■ DIRECTIONS
Would you return, word for word, the lines of the data below from the line with "You are a GUI" through the line with "The image size is (964, 729).", and no others?

■ RECORDS SUPPLIED
Segment Open

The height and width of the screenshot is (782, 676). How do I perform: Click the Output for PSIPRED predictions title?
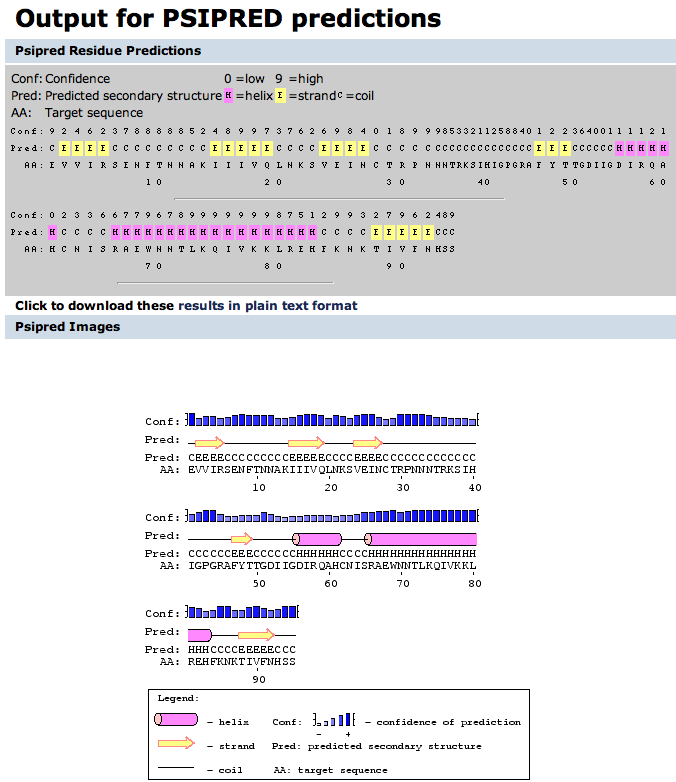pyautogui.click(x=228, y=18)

Segment Closed
Segment Open

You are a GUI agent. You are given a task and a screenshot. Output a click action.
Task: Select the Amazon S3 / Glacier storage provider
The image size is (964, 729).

Segment Closed

■ RESPONSE TO THIS EXERCISE
You are a GUI agent. You are given a task and a screenshot. Output a click action.
Task: Select the Amazon S3 / Glacier storage provider
The image size is (964, 729).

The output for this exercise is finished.